I’ve been on leave this week so, amongst the gardening and relaxing I’ve had a bit of head space to think. One of the things I’ve been thinking about is the words we choose to use when talking about data. It was Dan‘s recent blog post that originally triggered it. But I was reminded of it this week after seeing more people talking past each other and reading about how the Guardian has changed the language it uses when talking about the environment: Climate crisis not climate change.
As Dan pointed out we often need a broader vocabulary when talking about data. Talking about “data” in general can be helpful when we want to focus on commonalities. But for experts we need more distinctions. And for non-experts we arguably need something more tangible. “Data”, “algorithm” and “glitch” are default words we use but there are often better ones.
It can be difficult to choose good words for data because everything can be treated as data these days. Whether it’s numbers, text, images or video everything can be computed on, reported and analysed. Which makes the idea of data even more nebulous for many people.
In Metaphors We Live By, George Lakoff and Mark Johnson discuss how the range of metaphors we use in language, whether consciously or unconsciously, impacts how we think about the world. They highlight that careful choice of metaphors can help to highlight or obscure important aspects of the things we are discussing.
The example that stuck with me was that when we are describing debates. We often do so in terms of things to be won, or battles to be fought (“the war of words”). What if we thought of debates as dances instead? Would that help us focus on compromise and collaboration?
This is why I think that data as infrastructure is such a strong metaphor. It helps to highlight some of the most important characteristics of data: that it is collected and used by communities, needs to be supported by guidance, policies and technologies and, most importantly, needs to be invested in and maintained to support a broad variety of uses. We’ve all used roads and engaged with the systems that let us make use of them. Focusing on data as information, as zeros and ones, brings nothing to the wider debate.
If our choice of metaphors and words can help to highlight or hide important aspects of a discussion, then what words can we use to help focus some of our discussions around data?
It turns out there’s quite a few.
For example there are “samples” and “sampling“. These are words used in statistics but their broader usage has the same meaning. When we talk about sampling something, whether its food or drink, music or perfume it’s clear that we’re not taking the whole thing.
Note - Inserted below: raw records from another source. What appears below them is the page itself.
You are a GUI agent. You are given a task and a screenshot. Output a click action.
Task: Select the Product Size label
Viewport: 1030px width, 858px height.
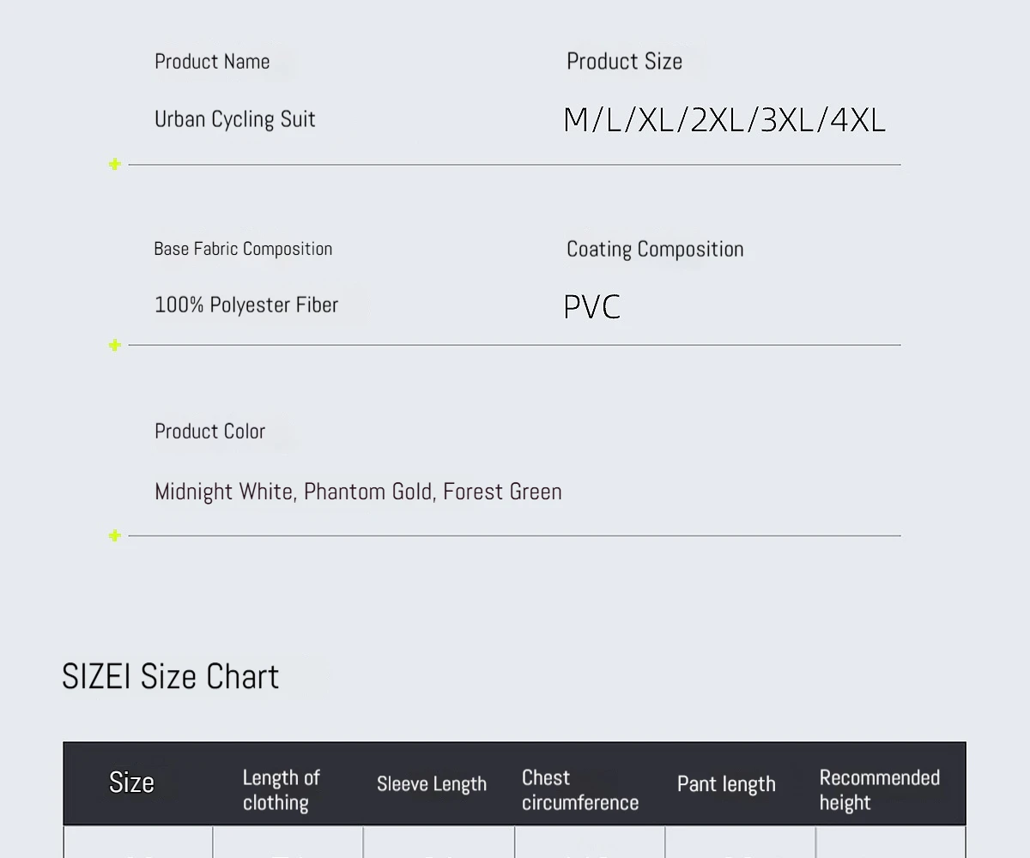click(624, 62)
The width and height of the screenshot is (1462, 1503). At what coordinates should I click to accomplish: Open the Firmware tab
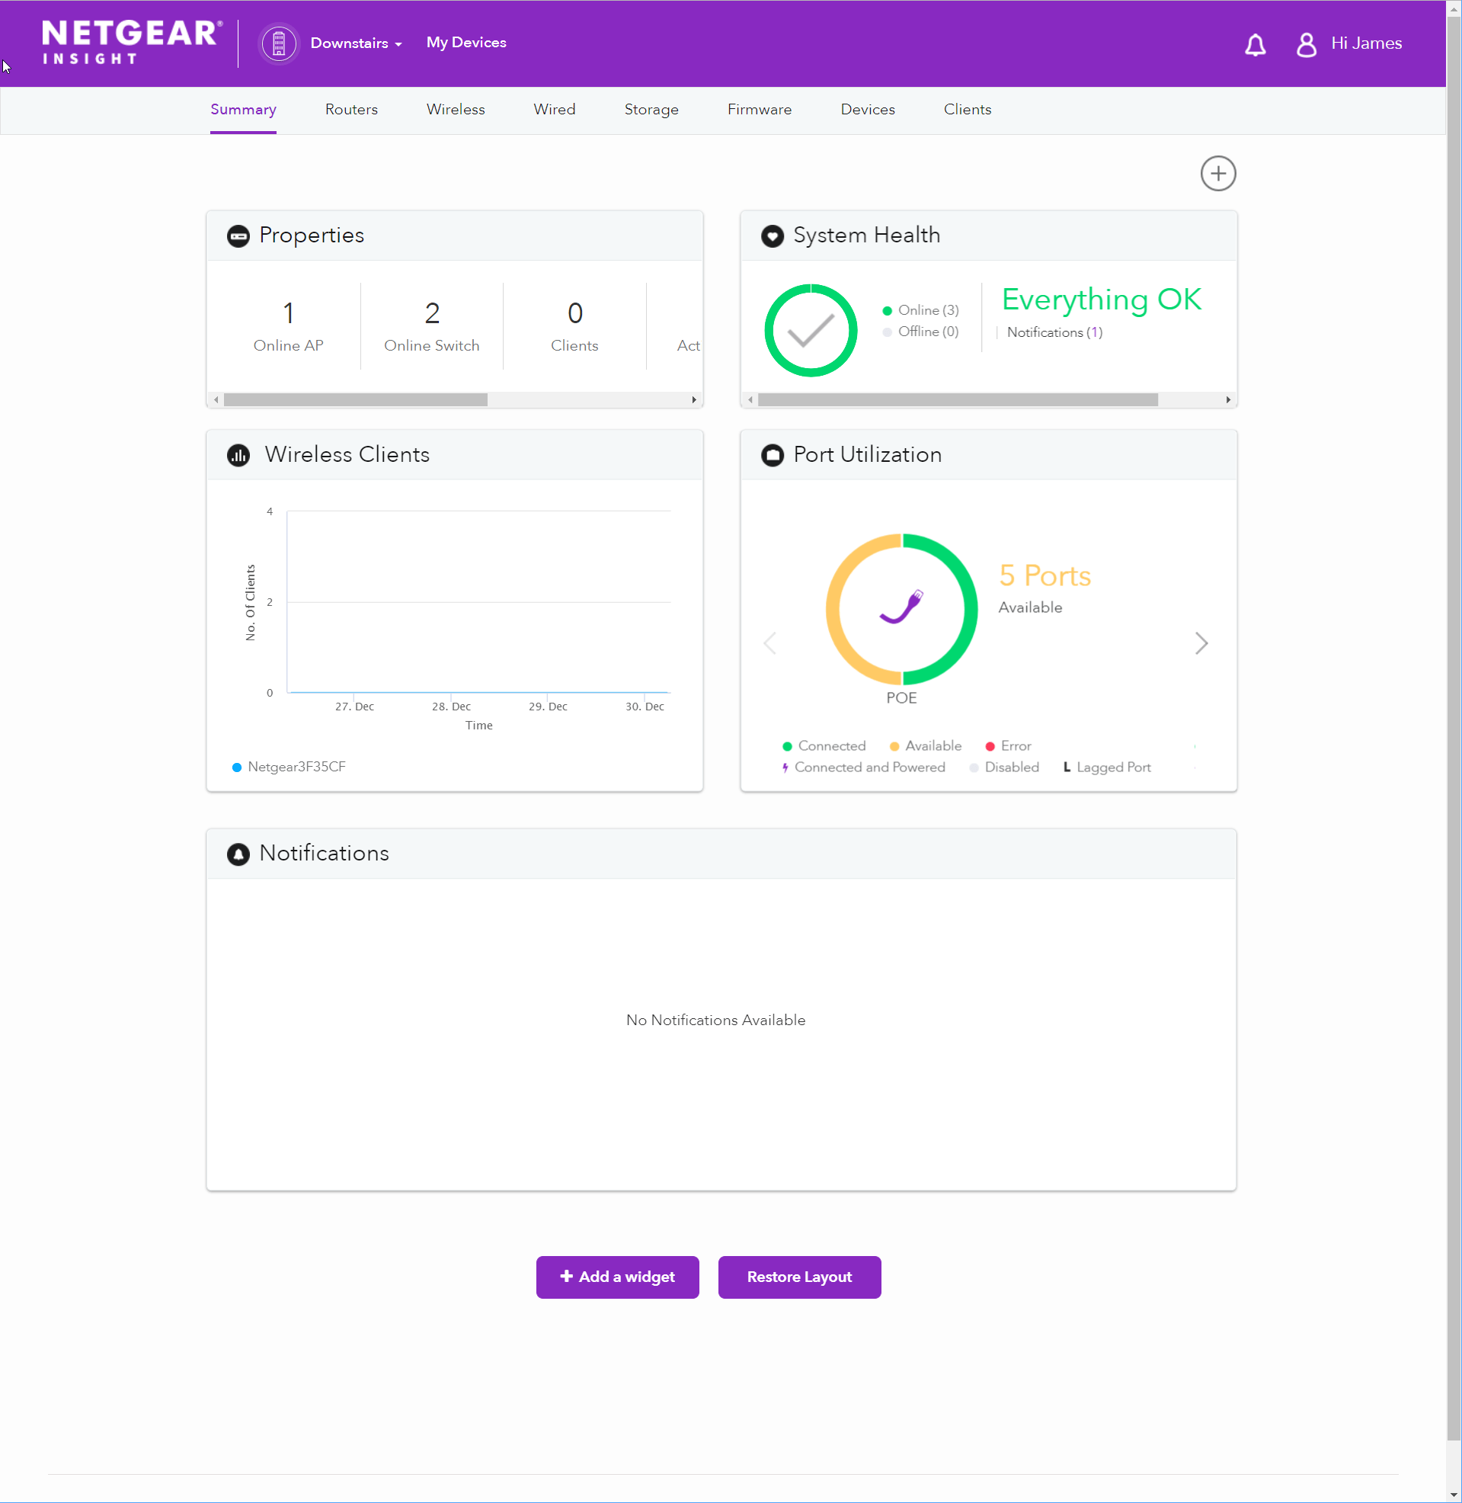[759, 110]
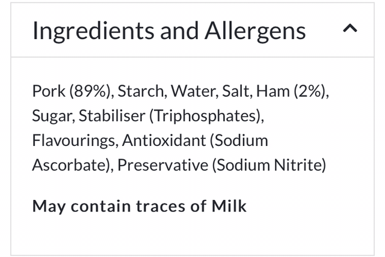Click the Sugar ingredient text
Screen dimensions: 385x257
(x=51, y=116)
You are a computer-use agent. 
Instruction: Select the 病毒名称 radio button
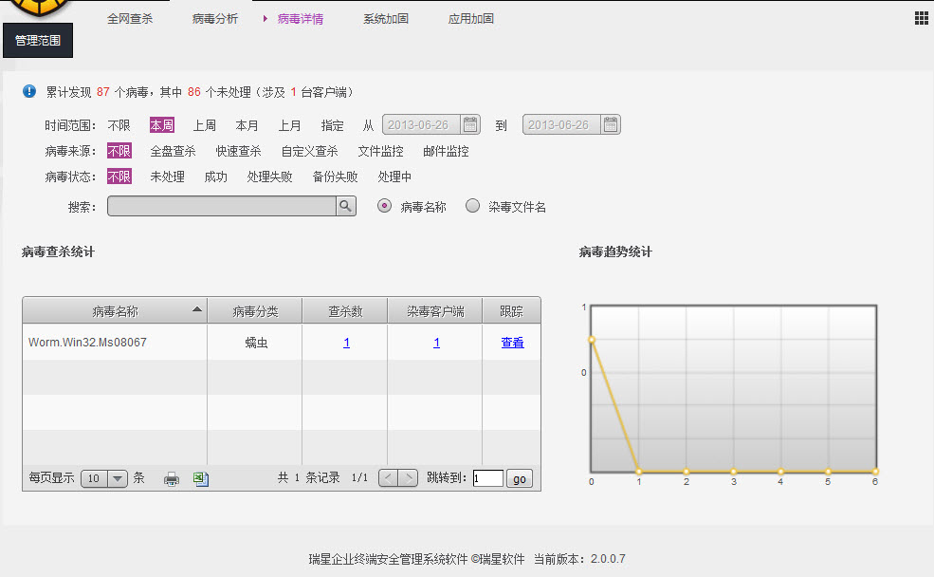point(385,206)
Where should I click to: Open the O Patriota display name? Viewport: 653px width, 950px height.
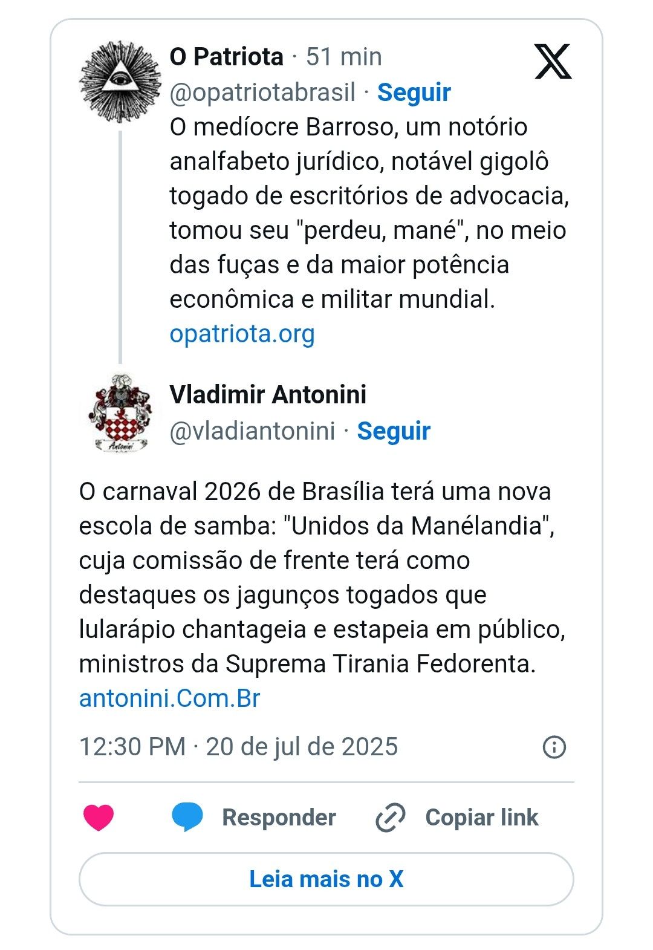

Talking about sampling might help us be to clearer that often when we’re collecting data we don’t have the whole picture. We just have a tester, a taste. Hopefully one which is representative of the whole. We can make choices about when, where and how often we take samples. We might only be allowed to take a few.
“Polls” and “polling” are similar words. We sample people’s opinions in a poll. While we often use these words in more specific ways, they helpfully come with some understanding that this type of data collection and analysis is imperfect. We’re all very familiar at this point with the limitations of polls.
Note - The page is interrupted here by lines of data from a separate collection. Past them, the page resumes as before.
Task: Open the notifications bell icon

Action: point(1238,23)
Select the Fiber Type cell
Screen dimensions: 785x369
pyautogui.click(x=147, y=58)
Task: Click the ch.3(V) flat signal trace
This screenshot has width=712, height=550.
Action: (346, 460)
Or how about “observations” and “observing“? Unlike “sensing” which is a passive word, “observing” is more active and purposeful. It implies that someone or something is watching. When we want to highlight that data is being collected about people or the environment “taking observations” might help us think about who is doing the observing, and why. Instead of “citizen sensing” which is a passive way of describing participatory data collection, “citizen observers” might place a bit more focus on the work and effort that is being contributed.
“Catalogues” and “cataloguing” are words that, for me at least, imply maintenance and value-added effort. I think of librarians cataloguing books and artefacts. “Stewards” and “curators” are other important roles.
AI and Machine Learning are often being used to make predictions. For example, of products we might want to buy, or whether we’re going to commit a crime. Or how likely it is that we might have a car accident based on where we live. These predictions are imperfect. But we talk about algorithms as “knowing”, “spotting”, “telling” or “helping”. But they don’t really do any of those things.
What they are doing is making a “forecast“. We’re all familiar with weather forecasts and their limits. So why not use the same words for the same activity? It might help to highlight the uncertainty around the uses of the data and technology, and reinforce the need to use these forecasts as context.
In other contexts we talk about using data to build models of the world. Or to build “digital twins“. Perhaps we should just talk more about “simulations“? There are enough people playing games these days that I suspect there’s a broader understanding of what a simulation is: a cartoon sketch of some aspect of the real world that might be helpful but which has its limits.
Other words we might use are “ratings” and “reviews” to help to describe data and systems that create rankings and automated assessments. Many of us have encountered ratings and reviews and understand that they are often highly subjective and need interpretation?
Or how about simply “measuring” as a tangible example of collecting data? We’ve all used a ruler or measuring tape and know that sometimes we need to be careful about taking measurements: “Measure twice, cut once”.
I’m sure there are lots of others. I’m also well aware that not all of these terms will be familiar to everyone. And not everyone will associate them with things in the same way as I do. The real proof will be testing words with different audiences to see how they respond.
I think I’m going to try to deliberately use a broad range of language in my talks and writing and see how it fairs.
What terms do you find most useful when talking about data?